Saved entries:
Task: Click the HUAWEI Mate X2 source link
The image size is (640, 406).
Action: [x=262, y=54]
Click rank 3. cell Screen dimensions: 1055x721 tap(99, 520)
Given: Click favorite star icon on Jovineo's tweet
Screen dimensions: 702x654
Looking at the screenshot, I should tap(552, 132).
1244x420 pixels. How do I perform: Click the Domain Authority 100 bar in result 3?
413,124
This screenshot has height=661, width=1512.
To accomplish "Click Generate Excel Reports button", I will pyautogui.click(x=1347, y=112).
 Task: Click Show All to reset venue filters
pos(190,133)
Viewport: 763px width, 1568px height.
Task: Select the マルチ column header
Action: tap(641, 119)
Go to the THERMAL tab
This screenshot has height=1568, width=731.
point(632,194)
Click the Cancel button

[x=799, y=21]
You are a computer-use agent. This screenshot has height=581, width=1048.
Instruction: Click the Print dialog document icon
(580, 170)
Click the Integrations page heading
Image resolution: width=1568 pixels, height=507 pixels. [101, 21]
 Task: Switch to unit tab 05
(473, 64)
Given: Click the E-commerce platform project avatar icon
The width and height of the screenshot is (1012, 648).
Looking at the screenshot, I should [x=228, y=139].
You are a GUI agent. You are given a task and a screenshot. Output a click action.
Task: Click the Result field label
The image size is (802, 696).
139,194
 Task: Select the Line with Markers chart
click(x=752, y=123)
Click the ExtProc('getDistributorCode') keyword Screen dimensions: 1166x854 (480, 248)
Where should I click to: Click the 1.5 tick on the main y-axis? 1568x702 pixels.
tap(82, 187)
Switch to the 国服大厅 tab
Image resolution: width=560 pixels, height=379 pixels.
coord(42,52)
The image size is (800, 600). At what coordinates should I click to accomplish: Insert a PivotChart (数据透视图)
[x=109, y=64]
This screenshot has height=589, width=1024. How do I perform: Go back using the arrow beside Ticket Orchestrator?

EXERCISE BRIEF:
Please rewrite the records above with each "Screen dimensions" changed to "Screen size" and nothing else altered.

WRITTEN ANSWER:
Task: Click the HUAWEI Mate X2 source link
The image size is (640, 406).
Action: [x=262, y=54]
Click rank 3. cell Screen size: 1055x721 tap(99, 520)
Given: Click favorite star icon on Jovineo's tweet
Screen size: 702x654
Looking at the screenshot, I should tap(552, 132).
1244x420 pixels. How do I perform: Click the Domain Authority 100 bar in result 3?
413,124
This screenshot has height=661, width=1512.
To accomplish "Click Generate Excel Reports button", I will pyautogui.click(x=1347, y=112).
 Task: Click Show All to reset venue filters
pos(190,133)
Viewport: 763px width, 1568px height.
Task: Select the マルチ column header
Action: tap(641, 119)
Go to the THERMAL tab
This screenshot has height=1568, width=731.
point(632,194)
Click the Cancel button

[x=799, y=21]
You are a computer-use agent. This screenshot has height=581, width=1048.
Instruction: Click the Print dialog document icon
(580, 170)
Click the Integrations page heading
Image resolution: width=1568 pixels, height=507 pixels. [101, 21]
 Task: Switch to unit tab 05
(473, 64)
Given: Click the E-commerce platform project avatar icon
The width and height of the screenshot is (1012, 648).
Looking at the screenshot, I should [x=228, y=139].
You are a GUI agent. You are given a task and a screenshot. Output a click action.
Task: Click the Result field label
The image size is (802, 696).
139,194
 Task: Select the Line with Markers chart
click(x=752, y=123)
Click the ExtProc('getDistributorCode') keyword Screen size: 1166x854 (480, 248)
Where should I click to: Click the 1.5 tick on the main y-axis? 1568x702 pixels.
tap(82, 187)
Switch to the 国服大厅 tab
Image resolution: width=560 pixels, height=379 pixels.
coord(42,52)
The image size is (800, 600). At what coordinates should I click to accomplish: Insert a PivotChart (数据透视图)
[x=109, y=64]
This screenshot has height=589, width=1024. How do I perform: Go back using the arrow beside Ticket Orchestrator?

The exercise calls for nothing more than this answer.